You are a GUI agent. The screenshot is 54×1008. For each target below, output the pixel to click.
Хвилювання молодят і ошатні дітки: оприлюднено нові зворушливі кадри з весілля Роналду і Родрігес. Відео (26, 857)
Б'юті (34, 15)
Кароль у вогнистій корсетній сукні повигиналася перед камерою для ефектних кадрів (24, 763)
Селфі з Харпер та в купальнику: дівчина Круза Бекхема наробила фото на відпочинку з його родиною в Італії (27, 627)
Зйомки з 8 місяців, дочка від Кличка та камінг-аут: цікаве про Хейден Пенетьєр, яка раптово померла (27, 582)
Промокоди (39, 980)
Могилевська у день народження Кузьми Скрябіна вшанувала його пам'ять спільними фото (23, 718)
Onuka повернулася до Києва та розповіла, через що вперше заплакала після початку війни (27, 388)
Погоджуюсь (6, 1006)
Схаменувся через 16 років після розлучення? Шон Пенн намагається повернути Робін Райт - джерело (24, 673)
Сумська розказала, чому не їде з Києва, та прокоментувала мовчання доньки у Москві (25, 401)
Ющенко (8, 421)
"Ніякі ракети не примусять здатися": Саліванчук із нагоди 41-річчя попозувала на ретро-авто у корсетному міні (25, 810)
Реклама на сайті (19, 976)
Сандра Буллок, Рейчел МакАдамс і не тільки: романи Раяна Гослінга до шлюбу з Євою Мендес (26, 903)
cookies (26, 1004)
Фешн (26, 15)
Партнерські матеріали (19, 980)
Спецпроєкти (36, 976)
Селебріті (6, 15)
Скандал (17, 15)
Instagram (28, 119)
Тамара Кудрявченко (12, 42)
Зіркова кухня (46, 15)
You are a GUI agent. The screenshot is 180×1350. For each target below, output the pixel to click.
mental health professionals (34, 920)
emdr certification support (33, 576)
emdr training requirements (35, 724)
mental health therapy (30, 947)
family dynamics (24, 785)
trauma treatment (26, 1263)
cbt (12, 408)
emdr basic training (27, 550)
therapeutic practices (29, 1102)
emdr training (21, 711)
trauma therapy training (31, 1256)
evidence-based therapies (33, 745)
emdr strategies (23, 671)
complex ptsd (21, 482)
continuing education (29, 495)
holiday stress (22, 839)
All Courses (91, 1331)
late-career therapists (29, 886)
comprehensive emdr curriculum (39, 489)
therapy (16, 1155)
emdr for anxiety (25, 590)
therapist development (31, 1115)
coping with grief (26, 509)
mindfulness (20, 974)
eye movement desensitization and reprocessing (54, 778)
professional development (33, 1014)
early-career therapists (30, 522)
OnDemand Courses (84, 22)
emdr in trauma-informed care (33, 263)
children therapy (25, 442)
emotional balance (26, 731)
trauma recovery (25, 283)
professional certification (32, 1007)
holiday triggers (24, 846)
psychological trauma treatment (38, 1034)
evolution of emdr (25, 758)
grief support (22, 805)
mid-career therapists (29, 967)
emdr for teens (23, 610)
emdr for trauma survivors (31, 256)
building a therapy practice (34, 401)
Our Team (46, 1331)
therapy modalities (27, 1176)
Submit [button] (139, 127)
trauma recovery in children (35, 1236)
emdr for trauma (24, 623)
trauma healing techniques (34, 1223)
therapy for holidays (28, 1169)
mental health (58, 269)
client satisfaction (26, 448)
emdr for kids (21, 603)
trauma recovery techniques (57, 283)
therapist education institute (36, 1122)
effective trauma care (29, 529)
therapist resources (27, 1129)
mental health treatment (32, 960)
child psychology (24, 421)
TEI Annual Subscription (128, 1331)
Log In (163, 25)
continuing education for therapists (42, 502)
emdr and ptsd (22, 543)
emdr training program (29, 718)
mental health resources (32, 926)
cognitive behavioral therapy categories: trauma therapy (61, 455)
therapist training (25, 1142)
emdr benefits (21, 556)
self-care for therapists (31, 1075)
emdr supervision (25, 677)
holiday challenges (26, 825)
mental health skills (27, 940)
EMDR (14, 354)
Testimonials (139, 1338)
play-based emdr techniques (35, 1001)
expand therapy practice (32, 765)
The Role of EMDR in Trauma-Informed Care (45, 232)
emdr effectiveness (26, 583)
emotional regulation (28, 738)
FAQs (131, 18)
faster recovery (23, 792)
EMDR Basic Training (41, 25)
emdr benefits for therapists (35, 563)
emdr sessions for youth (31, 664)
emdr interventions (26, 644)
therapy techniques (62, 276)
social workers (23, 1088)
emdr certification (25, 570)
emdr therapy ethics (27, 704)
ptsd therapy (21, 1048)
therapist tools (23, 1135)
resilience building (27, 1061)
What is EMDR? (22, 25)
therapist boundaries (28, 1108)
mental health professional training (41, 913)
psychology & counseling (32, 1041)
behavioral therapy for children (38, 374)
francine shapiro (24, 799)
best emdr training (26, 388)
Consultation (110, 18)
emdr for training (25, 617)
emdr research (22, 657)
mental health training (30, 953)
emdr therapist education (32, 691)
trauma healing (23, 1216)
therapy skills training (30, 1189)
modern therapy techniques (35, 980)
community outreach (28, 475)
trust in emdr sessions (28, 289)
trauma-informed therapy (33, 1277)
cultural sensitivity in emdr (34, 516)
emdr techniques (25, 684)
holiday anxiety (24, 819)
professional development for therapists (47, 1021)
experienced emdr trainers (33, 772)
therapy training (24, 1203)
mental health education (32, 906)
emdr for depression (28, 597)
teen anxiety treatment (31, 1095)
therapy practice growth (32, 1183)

▶ [Stated task]
Give all the records above as a JSON list of strings, with one string for each line and blank lines left out.

▶ [Answer below]
[
  "You are a GUI agent. The screenshot is 54×1008. For each target below, output the pixel to click.",
  "Хвилювання молодят і ошатні дітки: оприлюднено нові зворушливі кадри з весілля Роналду і Родрігес. Відео (26, 857)",
  "Б'юті (34, 15)",
  "Кароль у вогнистій корсетній сукні повигиналася перед камерою для ефектних кадрів (24, 763)",
  "Селфі з Харпер та в купальнику: дівчина Круза Бекхема наробила фото на відпочинку з його родиною в Італії (27, 627)",
  "Зйомки з 8 місяців, дочка від Кличка та камінг-аут: цікаве про Хейден Пенетьєр, яка раптово померла (27, 582)",
  "Промокоди (39, 980)",
  "Могилевська у день народження Кузьми Скрябіна вшанувала його пам'ять спільними фото (23, 718)",
  "Onuka повернулася до Києва та розповіла, через що вперше заплакала після початку війни (27, 388)",
  "Погоджуюсь (6, 1006)",
  "Схаменувся через 16 років після розлучення? Шон Пенн намагається повернути Робін Райт - джерело (24, 673)",
  "Сумська розказала, чому не їде з Києва, та прокоментувала мовчання доньки у Москві (25, 401)",
  "Ющенко (8, 421)",
  "\"Ніякі ракети не примусять здатися\": Саліванчук із нагоди 41-річчя попозувала на ретро-авто у корсетному міні (25, 810)",
  "Реклама на сайті (19, 976)",
  "Сандра Буллок, Рейчел МакАдамс і не тільки: романи Раяна Гослінга до шлюбу з Євою Мендес (26, 903)",
  "cookies (26, 1004)",
  "Фешн (26, 15)",
  "Партнерські матеріали (19, 980)",
  "Спецпроєкти (36, 976)",
  "Селебріті (6, 15)",
  "Скандал (17, 15)",
  "Instagram (28, 119)",
  "Тамара Кудрявченко (12, 42)",
  "Зіркова кухня (46, 15)",
  "You are a GUI agent. The screenshot is 180×1350. For each target below, output the pixel to click.",
  "mental health professionals (34, 920)",
  "emdr certification support (33, 576)",
  "emdr training requirements (35, 724)",
  "mental health therapy (30, 947)",
  "family dynamics (24, 785)",
  "trauma treatment (26, 1263)",
  "cbt (12, 408)",
  "emdr basic training (27, 550)",
  "therapeutic practices (29, 1102)",
  "emdr training (21, 711)",
  "trauma therapy training (31, 1256)",
  "evidence-based therapies (33, 745)",
  "emdr strategies (23, 671)",
  "complex ptsd (21, 482)",
  "continuing education (29, 495)",
  "holiday stress (22, 839)",
  "All Courses (91, 1331)",
  "late-career therapists (29, 886)",
  "comprehensive emdr curriculum (39, 489)",
  "therapy (16, 1155)",
  "emdr for anxiety (25, 590)",
  "therapist development (31, 1115)",
  "coping with grief (26, 509)",
  "mindfulness (20, 974)",
  "eye movement desensitization and reprocessing (54, 778)",
  "professional development (33, 1014)",
  "early-career therapists (30, 522)",
  "OnDemand Courses (84, 22)",
  "emdr in trauma-informed care (33, 263)",
  "children therapy (25, 442)",
  "emotional balance (26, 731)",
  "trauma recovery (25, 283)",
  "professional certification (32, 1007)",
  "holiday triggers (24, 846)",
  "psychological trauma treatment (38, 1034)",
  "evolution of emdr (25, 758)",
  "grief support (22, 805)",
  "mid-career therapists (29, 967)",
  "emdr for teens (23, 610)",
  "emdr for trauma survivors (31, 256)",
  "building a therapy practice (34, 401)",
  "Our Team (46, 1331)",
  "therapy modalities (27, 1176)",
  "Submit [button] (139, 127)",
  "trauma recovery in children (35, 1236)",
  "emdr for trauma (24, 623)",
  "trauma healing techniques (34, 1223)",
  "therapy for holidays (28, 1169)",
  "mental health (58, 269)",
  "client satisfaction (26, 448)",
  "emdr for kids (21, 603)",
  "trauma recovery techniques (57, 283)",
  "therapist education institute (36, 1122)",
  "effective trauma care (29, 529)",
  "therapist resources (27, 1129)",
  "mental health treatment (32, 960)",
  "child psychology (24, 421)",
  "TEI Annual Subscription (128, 1331)",
  "Log In (163, 25)",
  "continuing education for therapists (42, 502)",
  "emdr and ptsd (22, 543)",
  "emdr training program (29, 718)",
  "mental health resources (32, 926)",
  "cognitive behavioral therapy categories: trauma therapy (61, 455)",
  "therapist training (25, 1142)",
  "emdr benefits (21, 556)",
  "self-care for therapists (31, 1075)",
  "emdr supervision (25, 677)",
  "holiday challenges (26, 825)",
  "mental health skills (27, 940)",
  "EMDR (14, 354)",
  "Testimonials (139, 1338)",
  "play-based emdr techniques (35, 1001)",
  "expand therapy practice (32, 765)",
  "The Role of EMDR in Trauma-Informed Care (45, 232)",
  "emdr effectiveness (26, 583)",
  "emotional regulation (28, 738)",
  "FAQs (131, 18)",
  "faster recovery (23, 792)",
  "EMDR Basic Training (41, 25)",
  "emdr benefits for therapists (35, 563)",
  "emdr sessions for youth (31, 664)",
  "emdr interventions (26, 644)",
  "therapy techniques (62, 276)",
  "social workers (23, 1088)",
  "emdr certification (25, 570)",
  "emdr therapy ethics (27, 704)",
  "ptsd therapy (21, 1048)",
  "therapist tools (23, 1135)",
  "resilience building (27, 1061)",
  "What is EMDR? (22, 25)",
  "therapist boundaries (28, 1108)",
  "mental health professional training (41, 913)",
  "psychology & counseling (32, 1041)",
  "behavioral therapy for children (38, 374)",
  "francine shapiro (24, 799)",
  "best emdr training (26, 388)",
  "Consultation (110, 18)",
  "emdr for training (25, 617)",
  "emdr research (22, 657)",
  "mental health training (30, 953)",
  "emdr therapist education (32, 691)",
  "trauma healing (23, 1216)",
  "therapy skills training (30, 1189)",
  "modern therapy techniques (35, 980)",
  "community outreach (28, 475)",
  "trust in emdr sessions (28, 289)",
  "trauma-informed therapy (33, 1277)",
  "cultural sensitivity in emdr (34, 516)",
  "emdr techniques (25, 684)",
  "holiday anxiety (24, 819)",
  "professional development for therapists (47, 1021)",
  "experienced emdr trainers (33, 772)",
  "therapy training (24, 1203)",
  "mental health education (32, 906)",
  "emdr for depression (28, 597)",
  "teen anxiety treatment (31, 1095)",
  "therapy practice growth (32, 1183)"
]